Diana St. John breathed an audible sigh, “That’s something to be thankful for in the creature’s reticence! No doubt waiting for just the right moment to give him the good news,” she said sarcastically and laughed. “Fool!” She stared at Anne, saying matter-of-factly, “Tomorrow morning I will send a lackey with a small package. Inside the package you will find a blue bottle of medicinal syrup. You are to put a teaspoon of this medicine in the dish of black tea you prepare for the Countess. Make certain you stir it thoroughly. You may have to give her another dose the following morning. All being well, the medicine will do its job to everyone’s satisfaction.” She looked the maid up and down with a haughty frown. “You don’t have any questions, do you?”
Anne shook her head and dropped her chin. “No, my lady,” she answered obediently and curtseyed. “I understand you perfectly.”
Diana St. John gave the girl’s reddened cheek a perfunctory pat and swept out of the Countess’s apartments and down the wide staircase to rejoin the dinner guests in the Long Gallery, wretched that her worst fears had been confirmed, that the Countess of Salt Hendon was with child, yet relieved that the wait was over and she was now able to do something about it.

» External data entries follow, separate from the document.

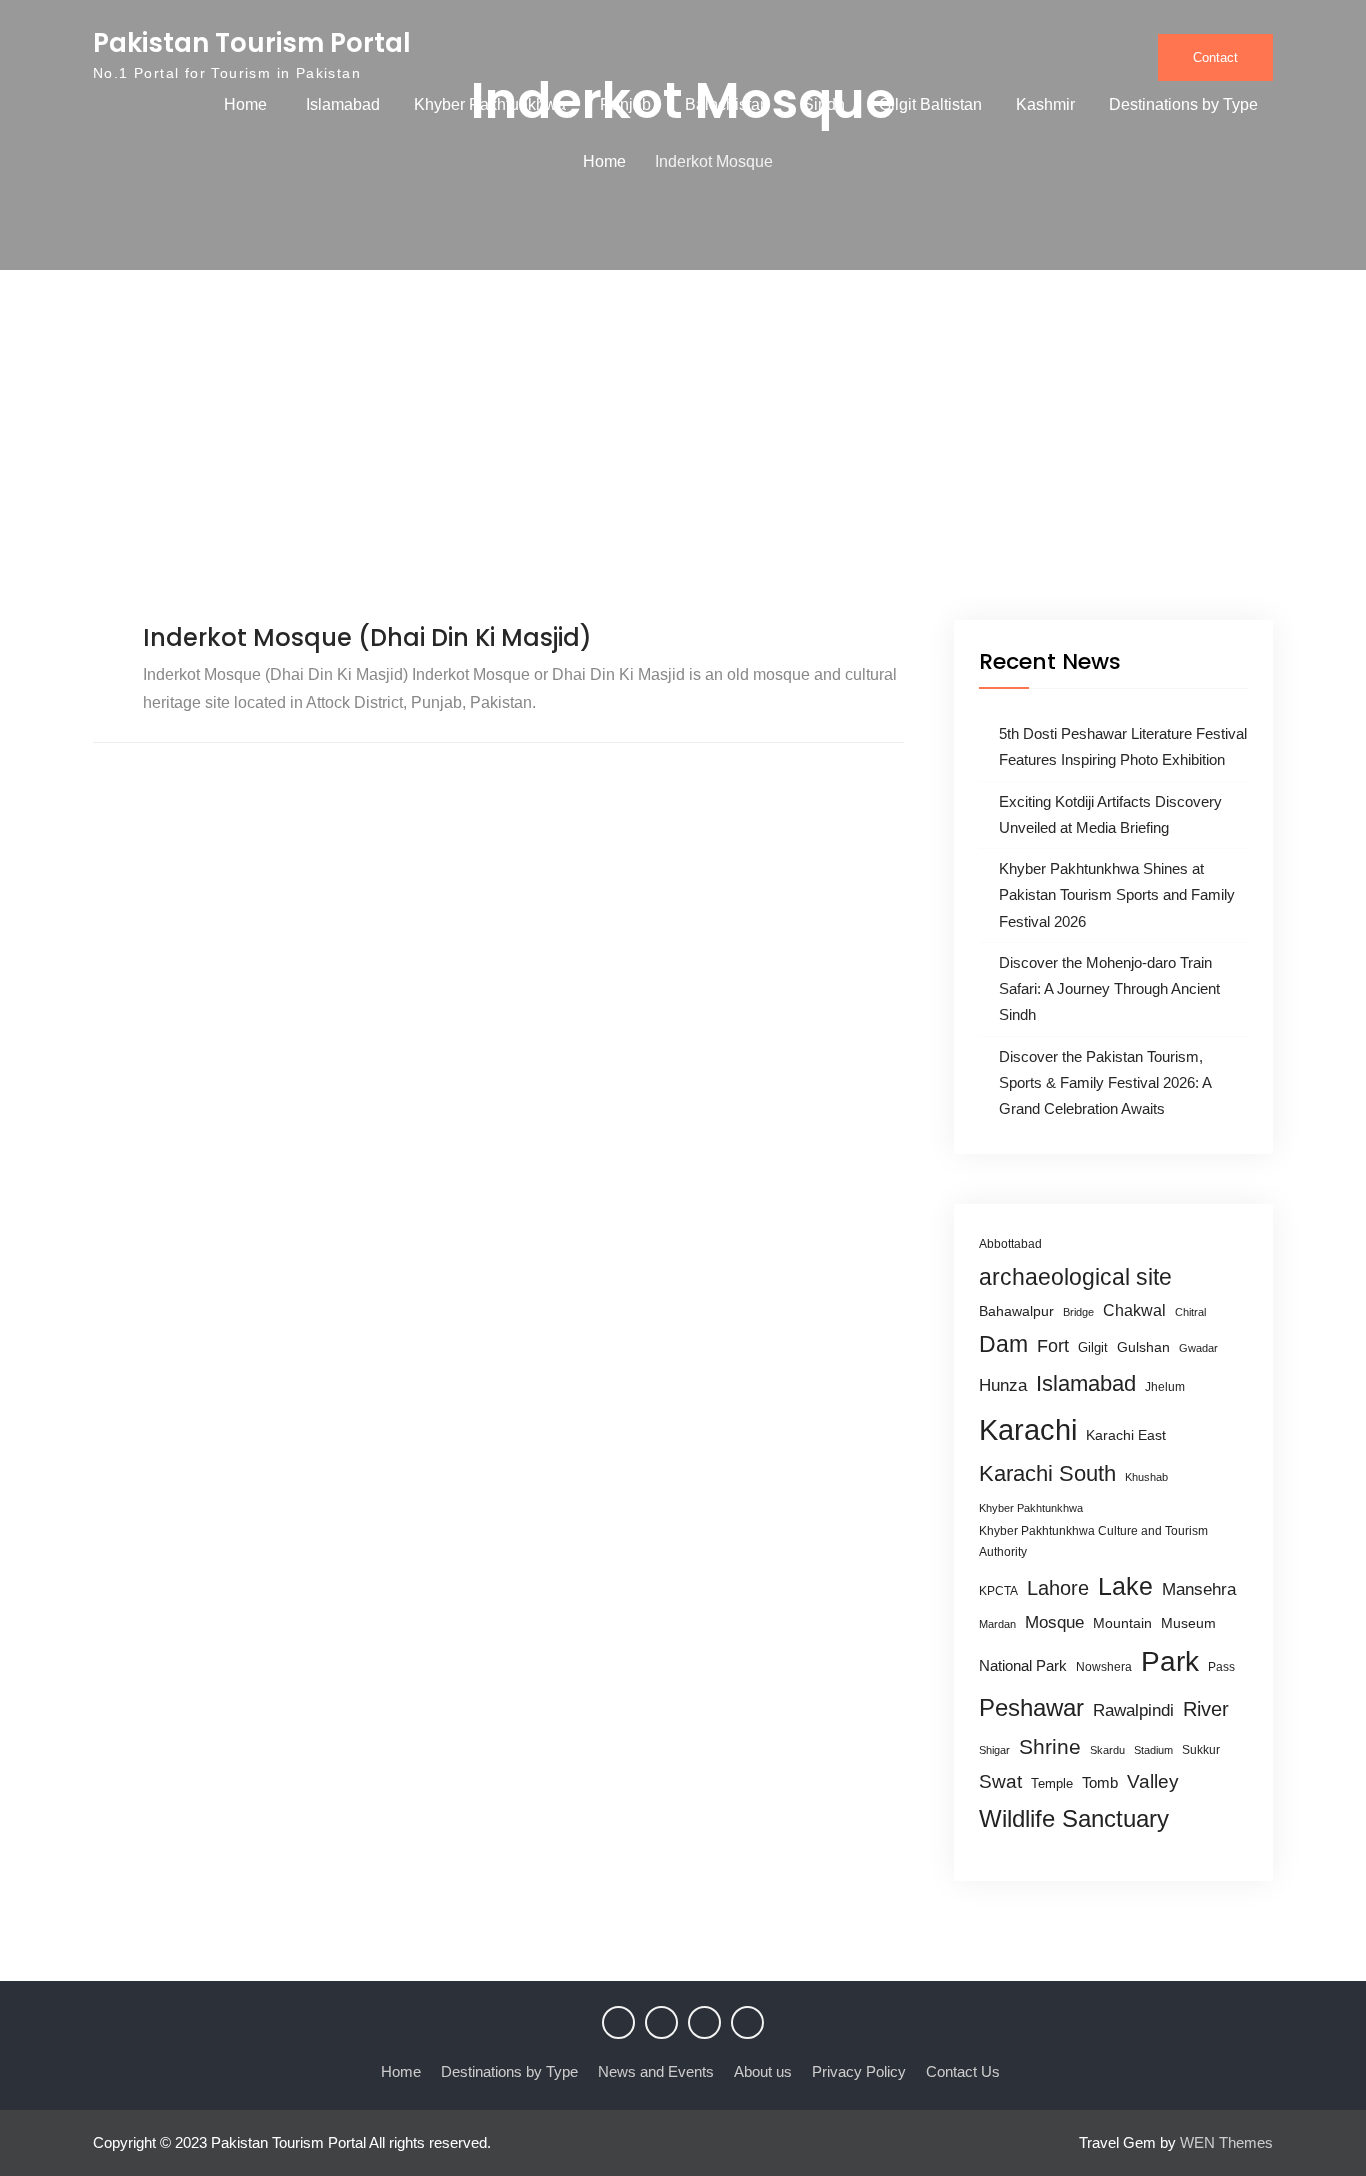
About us (763, 2071)
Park (1170, 1661)
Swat (1000, 1781)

No sooner had Anne closed over the door to the closet than she rushed across to the darkest corner of the room where out into the candlelight stepped Mr. Rufus Willis, grim-faced and determined. He had wedged himself in the space between two mahogany tall boys, out of sight, yet well able to hear the conversation between his betrothed and the Lady St. John. It was the first time he had ever eavesdropped on his betters, but he had put aside his principles deciding that the seriousness of the allegations Anne had brought against the Earl’s cousin called for drastic measures.
He gathered the weeping Anne to him and after a few moments of holding her, stepped back and handed her his handkerchief.
“Wipe your tears, my dear,” he said calmly. “We don’t want her ladyship to suspect.”
“I can’t take much more of that horrid woman, Rufus.” Anne sniffed. “I know you have cautioned me not to talk about his lordship’s cousin in such a fashion but do you not now see what a horrid, nasty creature she truly is? I wish I could tell her to her face. I wish I wasn’t such a coward. She knows now about the babe and that’s what we wanted to avoid all along!” She gripped the under-butler’s sleeve convulsively. “Now do you believe me, Rufus? Now do you see that she means her ladyship harm.”